From The Editor | February 23, 2018

Coping With The Personnel Pinch In WTP/WWTP Operations

Pete Antoniewicz

By Pete Antoniewicz

The trend of losing top-tier water-treatment employees to retirement has been receiving enough press recently that water treatment plant (WTP) and wastewater treatment plant (WWTP) managers are starting to plan ahead. Having to groom and certify mid-level employees to fill top-tier spots is difficult enough. Finding qualified and interested prospects to fill in entry-level positions is getting even harder.

According to the Bureau of Labor Statistics, there will be, on average, 9,200 job openings annually for water operators over the next 10 years. That represents a job turnover rate of approximately 8.5 percent per year. Unlike some other industries that have time to train capable prospects without disrupting operations, water and wastewater treatment plants have virtually no downtime for training and no margin for error resulting from rookie mistakes.

Identifying Proactive Measures To Meet Changing Demand

A Government Accounting Office publication on the Water and Wastewater Workforce, released in January 2018, outlines both statistics for the industry as well as recruiting approaches the industry can take to fill key positions.

According to that publication, “Representatives from selected utilities that we interviewed reported using a mix of various approaches to meet their workforce needs. However, the selected large utilities reported ongoing hiring challenges with skilled technical workers such as machinists, electricians, and pipefitters.”

The strategies that were used varied, to a degree, by utility size. Smaller utilities depended upon word-of-mouth referrals, local media, general employment websites, recruitment of military veterans, and advertisements through industry-specific sources like professional water organizations. Larger plants added outreach through their own company websites and partnering with local technical colleges or community colleges offering water-treatment-related education. One utility even recruited out of state in an effort to find qualified candidates, because of a limited local pool of licensed or technically qualified candidates. All but one of six individually surveyed large utilities reported the process as being “somewhat difficult.”  In addition to the “skills gap” cited in the report, another factor that made hiring technically qualified workers more difficult was having a robust local construction market attracting the more skilled workers.

Time To Get Creative

Without the option to reduce the flow of water or wastewater to or from their plants, what are WTP and WWTP plant managers to do? One approach is to be proactive instead of waiting for an opening, and to start cultivating relationships with potential sources of technically inclined workers who would at least shorten the learning curve after hire. Other opportunities include keeping an eye on local manufacturing plant closings or downsizing efforts, as well as cultivating relationships with community college or technical colleges for internship programs.
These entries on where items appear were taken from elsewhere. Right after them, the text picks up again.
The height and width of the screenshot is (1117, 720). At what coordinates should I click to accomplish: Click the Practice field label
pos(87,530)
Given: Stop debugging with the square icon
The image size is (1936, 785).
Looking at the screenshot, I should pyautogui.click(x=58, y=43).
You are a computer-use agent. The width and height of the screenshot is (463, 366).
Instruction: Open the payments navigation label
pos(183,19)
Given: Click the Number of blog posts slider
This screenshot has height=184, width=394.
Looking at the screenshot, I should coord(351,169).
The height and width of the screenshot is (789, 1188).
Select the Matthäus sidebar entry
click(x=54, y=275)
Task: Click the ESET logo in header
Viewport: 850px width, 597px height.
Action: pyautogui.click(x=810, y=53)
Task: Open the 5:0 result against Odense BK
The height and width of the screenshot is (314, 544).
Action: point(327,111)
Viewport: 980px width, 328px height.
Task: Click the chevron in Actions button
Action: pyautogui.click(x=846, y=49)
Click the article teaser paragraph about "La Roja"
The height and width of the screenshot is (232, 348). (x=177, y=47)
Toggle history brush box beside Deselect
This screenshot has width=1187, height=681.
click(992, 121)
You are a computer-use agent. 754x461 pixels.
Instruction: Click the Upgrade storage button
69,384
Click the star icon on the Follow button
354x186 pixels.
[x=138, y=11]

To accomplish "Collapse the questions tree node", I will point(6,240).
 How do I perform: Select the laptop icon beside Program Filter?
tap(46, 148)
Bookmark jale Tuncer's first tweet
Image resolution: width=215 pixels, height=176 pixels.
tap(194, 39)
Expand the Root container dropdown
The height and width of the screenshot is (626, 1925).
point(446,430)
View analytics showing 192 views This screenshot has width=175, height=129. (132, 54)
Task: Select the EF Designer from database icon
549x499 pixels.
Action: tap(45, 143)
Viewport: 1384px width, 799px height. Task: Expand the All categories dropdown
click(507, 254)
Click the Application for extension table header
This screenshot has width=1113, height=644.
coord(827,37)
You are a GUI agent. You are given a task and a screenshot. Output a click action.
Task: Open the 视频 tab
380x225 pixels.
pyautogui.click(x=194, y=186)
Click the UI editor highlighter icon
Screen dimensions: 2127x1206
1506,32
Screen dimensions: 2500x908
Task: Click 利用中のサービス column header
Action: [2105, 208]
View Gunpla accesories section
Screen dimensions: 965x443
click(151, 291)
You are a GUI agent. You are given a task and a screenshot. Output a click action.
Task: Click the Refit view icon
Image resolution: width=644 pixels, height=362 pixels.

Reprinted with permission from AWWA Copyright © 2017. All rights reserved.
The Double-Edge Sword Of The Labor Squeeze

Replacing retiring talent at upper management and top-tier technical positions is only one half of the current labor squeeze facing water and wastewater treatment utilities — even if no one within the organization is currently approaching retirement age. That is because the other half of the equation is losing current key employees in the face of escalating “competition” from other utilities who need to replace their own retiring personnel.

There are several ways that utility management can protect their interests in such a case. One is by knowing what the going rate is for experienced personnel in varying disciplines — before a valued employee is recruited away. That information can be gained from the recently completed 2017 AWWA Compensation Surveys and used for planning strategies and budgeting to keep current employees in-house. Employee retention strategies reflected in the compensation surveys include healthcare plan changes, training, and educational opportunities as well as calculated pay increases as methods for minimizing turnover.

 

The surveys are available in three versions — one for large water plant operations (> 100,000 population), one for medium-size plants (10,000 to 100,000 population), and one for smaller plants (<10,000 population). Each version enables utility management to compare salaries by multiple demographic criteria: utility ownership/management type, number of employees, salary range, median salary, and more across common job titles and descriptions. Each also addresses staffing levels, cost-control measures, and utility policies, to provide added perspective for informed decision-making in drinking water operations and in water/wastewater operations. The surveys also address annual salary increases among various job categories and salary gaps between plants of different sizes.